- The Washington Times - Tuesday, January 6, 2004

U.S. and Canadian officials yesterday said genetic tests confirm that the United States’ first case of mad cow disease originated north of the border.

“We now have evidence that allows us to verify with a high degree of certainty that the BSE-positive cow found in the state of Washington originated on a dairy farm in Alberta, Canada,” said Ron DeHaven, the U.S. Agriculture Department’s chief veterinary officer.

BSE stands for bovine spongiform encephalopathy, the scientific name for mad cow disease.

U.S. Agriculture Secretary Ann M. Veneman on Dec. 23 announced the United States’ first mad cow case from a single dairy cow on a farm in Washington state.

The fatal affliction ravaged cattle industries and caused public health scares in Europe through the 1990s. The disease eats holes in the brains of cattle and in rare instances has infected humans who eat tainted tissue.
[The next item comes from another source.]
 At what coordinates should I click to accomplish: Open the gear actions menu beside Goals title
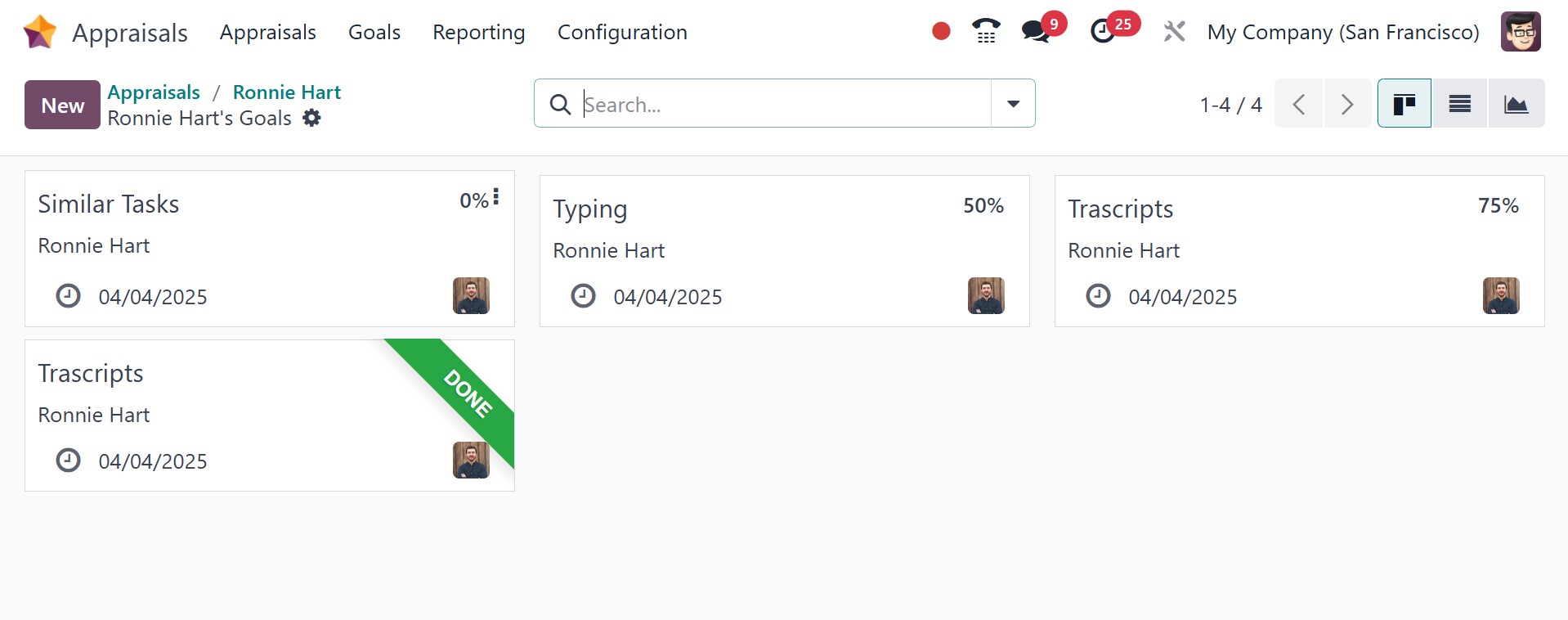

In humans, the malady is called variant Creutzfeldt-Jakob disease.

The confirmation that the U.S. case originated in Canada is small consolation to the U.S. cattle industry and federal agriculture officials, indicating that no native-born cases of the disease have been found on American farms but not allaying concerns of trade partners.

More than 30 nations, which were expected to buy about 10 percent of beef production worth more than $3 billion, suspended imports after the mad cow case announcement.

Dr. DeHaven acknowledged that the U.S. and Canadian cattle markets are closely integrated, and that joint efforts will be necessary to root out the source of the disease and to prevent future cases.

Government and industry officials hope that the DNA test results released yesterday, coupled with information from an ongoing investigation and new measures to prevent the disease, will persuade foreign nations to resume buying U.S. beef.

Two of the biggest importers, Japan and Mexico, have indicated that it may be months before trade resumes.

U.S. trade teams have visited Mexico, Japan and South Korea to explain mad cow prevention efforts and to push for a resumption of trade, but have not been successful.